Fadillah explained that the Perikatan Nasional (PN) administration was initially decided against the highway takeover over concerns of increased financial commitment to the government.
“Initially, the Cabinet decided against acquiring Gamuda’s highways due to the concern of increased financial burden to the government.
“However Gamuda came back with a new proposal for a new scheme as what was done by PLUS, where the concession will be extended, with a fixed rate but that is now under review,” he said, referring to Malaysia’s largest highway concessionaire PLUS Expressways Berhad.
Fadillah also said another highway concessionaire Projek Lintasan Kota Holdings Sdn Bhd (Prolintas) is also offering to take over and has submitted its proposal to the government.

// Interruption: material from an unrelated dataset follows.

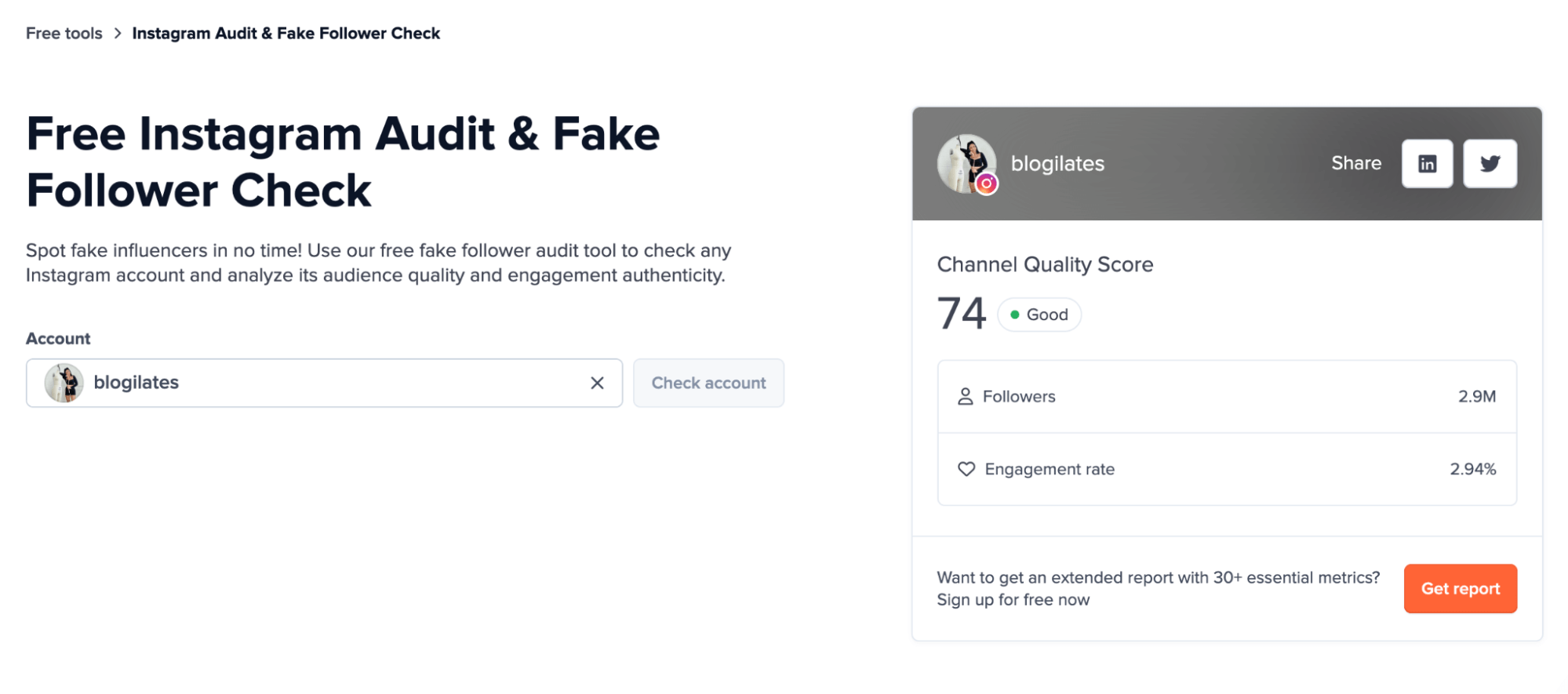
Task: Share report on Twitter
Action: (1490, 163)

However, he said the government wants a uniformed solution for all highways concessions in the Klang Valley.
“We will inform the press in due time on the way forward, not just on Gamuda, but for all highways in the city.
“We have to look at the whole package, because there are highways that are profitable and there are those operating at a loss, so we have to look at the whole package to find a solution at the problem we are facing now,” he said after briefing reporters on the Works Ministry’s progress in the past year and the challenges ahead.

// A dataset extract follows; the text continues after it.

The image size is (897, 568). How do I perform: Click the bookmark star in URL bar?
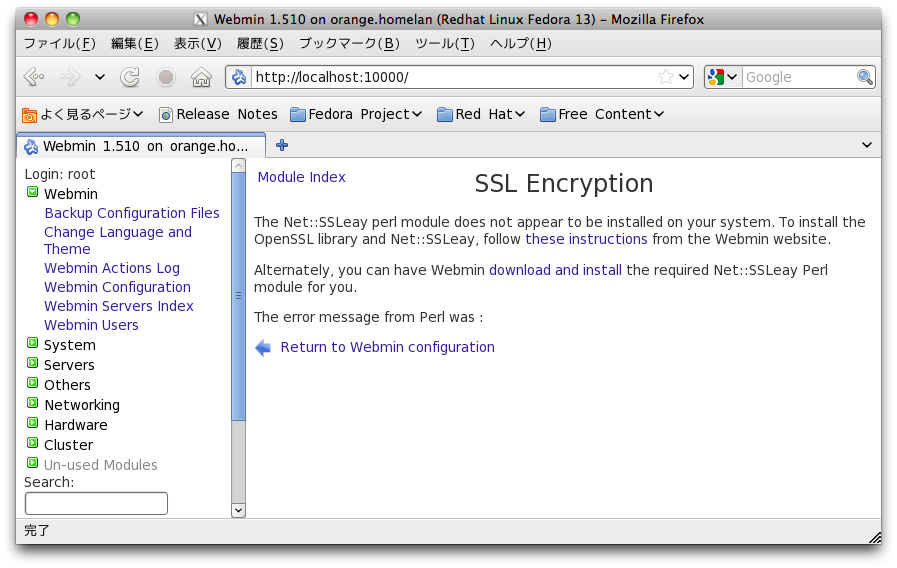click(666, 77)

Fadillah said the government has to consider public interest and not burden road users with higher toll rates. He also said road users will not want to be stuck in traffic congestion on highways after paying tolls.
In June 2019, the Finance Ministry then under Pakatan Harapan control, offered RM6.2 billion to acquire four toll concessionaires within the Klang Valley: Lingkaran Trans Kota Sdn Bhd (Litrak), Sistem Penyuraian Trafik KL Barat Holdings Sdn Bhd (SPRINT), Kesas Sdn Bhd, and Projek SMART Holdings Sdn Bhd.
Gamuda owns a 44 per cent stake in Litrak, a 52 per cent stake in SPRINT, a 70 per cent stake in Kesas, and a 50 per cent stake in SMART.
At that time, the Finance Ministry said that buying Gamuda would have given the government power to lower the toll rates of these highways, which would benefit the city’s low-income population.